Clearly ceding a degree of sovereignty to the EU if the Tory/Ukip/Brexit Party hard Brexit takes place, or working within existing EU constructs, allows many of the questions to be addressed as a matter of course, by a fully empowered Scottish Government, working predominantly to the benefit of the people of Scotland.

READ MORE: My answers to questions posed on future of rUK and indy Scotland

What Mr Kerr’s letter also answers is a question I did not raise, namely the question put by some of the better-off, higher demographic, educated and professional individuals who would normally vote Tory and yet consider themselves somewhat apolitical for doing so. “Why would ANYONE vote for Scottish independence?”. Well, so that a fully powered Scottish Government can work, relatively unencumbered, for the benefit mainly but not exclusively of all the people of Scotland.

Whilst I realise that this answer may not satisfy all so-called apolitical Tory voters, if taken in conjunction with Mr C Kerr’s carefully reasoned points perhaps their normal worry/fear index may just drop sufficiently for some to move their position sufficiently to allow them not to place their cross against No in indyref2.

As for the profit tax on corporate bodies, I could not agree more. Corporate taxation should largely reflect the location of the purchaser, and as such would probably mimic a background VAT+ process to some extent. I do, however, believe that this will have to be a unilateral process to deliverfor the people for Scotland in anything like an appropriate timescale. I would concede, however, that the tax rate set may well have to be artificially low to start with, and running in parallel with the existing corporation tax regime.

In respect of GM, the EU appears to be allowing a degree of subsidiarity to regions of the EU, especially in Ireland, so that small areas can be designated as GM-free, which Mr C Kerr correctly points out is somewhat untenable once the GM genie is out of the bottle.

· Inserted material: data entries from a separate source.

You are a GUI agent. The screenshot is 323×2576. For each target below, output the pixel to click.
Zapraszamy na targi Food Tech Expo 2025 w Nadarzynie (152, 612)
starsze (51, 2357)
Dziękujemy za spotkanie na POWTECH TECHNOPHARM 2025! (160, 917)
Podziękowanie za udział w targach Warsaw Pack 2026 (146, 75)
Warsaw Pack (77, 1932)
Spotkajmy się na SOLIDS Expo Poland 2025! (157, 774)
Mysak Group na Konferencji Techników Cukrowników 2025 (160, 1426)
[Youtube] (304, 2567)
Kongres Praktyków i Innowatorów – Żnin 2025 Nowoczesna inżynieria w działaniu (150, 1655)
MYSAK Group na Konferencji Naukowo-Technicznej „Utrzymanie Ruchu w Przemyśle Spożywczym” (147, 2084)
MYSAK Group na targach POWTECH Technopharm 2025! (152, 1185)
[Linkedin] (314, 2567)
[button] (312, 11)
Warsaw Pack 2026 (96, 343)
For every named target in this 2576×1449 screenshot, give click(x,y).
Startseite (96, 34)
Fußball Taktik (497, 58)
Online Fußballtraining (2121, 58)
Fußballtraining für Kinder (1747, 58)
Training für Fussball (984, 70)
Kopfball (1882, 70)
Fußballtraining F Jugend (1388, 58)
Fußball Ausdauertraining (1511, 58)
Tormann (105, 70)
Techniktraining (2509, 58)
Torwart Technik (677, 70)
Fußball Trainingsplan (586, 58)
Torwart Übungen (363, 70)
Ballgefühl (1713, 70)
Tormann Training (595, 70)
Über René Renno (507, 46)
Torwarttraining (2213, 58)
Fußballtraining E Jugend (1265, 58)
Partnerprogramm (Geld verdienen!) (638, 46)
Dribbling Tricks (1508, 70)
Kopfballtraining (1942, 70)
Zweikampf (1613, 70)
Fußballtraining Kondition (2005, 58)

Being able to label a region “GM free” to boost trade and prices, for regions “demonstrably trying” to be “GM free”, is an EU flexibility important to Scotland and its agricultural products trade.

I would suggest that these day-job issues, and others like them, are the ones needing to be aired much more, in the more progressive parts of the media. Without such an airing the day-to-day issues can be used as a smokescreen, to the big issues of independence, by those who seek to subvert the will of the people of Scotland, by seeking the maintenance of a UK governance.

These bigger issues, like the “upgrading” of first-strike nuclear weapons, “sending people back” to the countries where the population are of similar race/creed/colour, and the demand to “take back” global insularity, are the issues that should only be addressed after YES2, by an independent fully powered Scottish Government, working with the Scottish Parliament, for the benefit of the people of Scotland.

Stephen Tingle
Greater Glasgow

I AM sure we all feel that the tide is turning; that we have a compelling case for independence and a strong group of people well able to articulate the benefits of independence. Where the Unionists still outflank us is in the tactics of voting.

I still feel that we lost the last referendum in the postal ballots. What we need is training for Yes groups in signing up voters. Where is this to come from?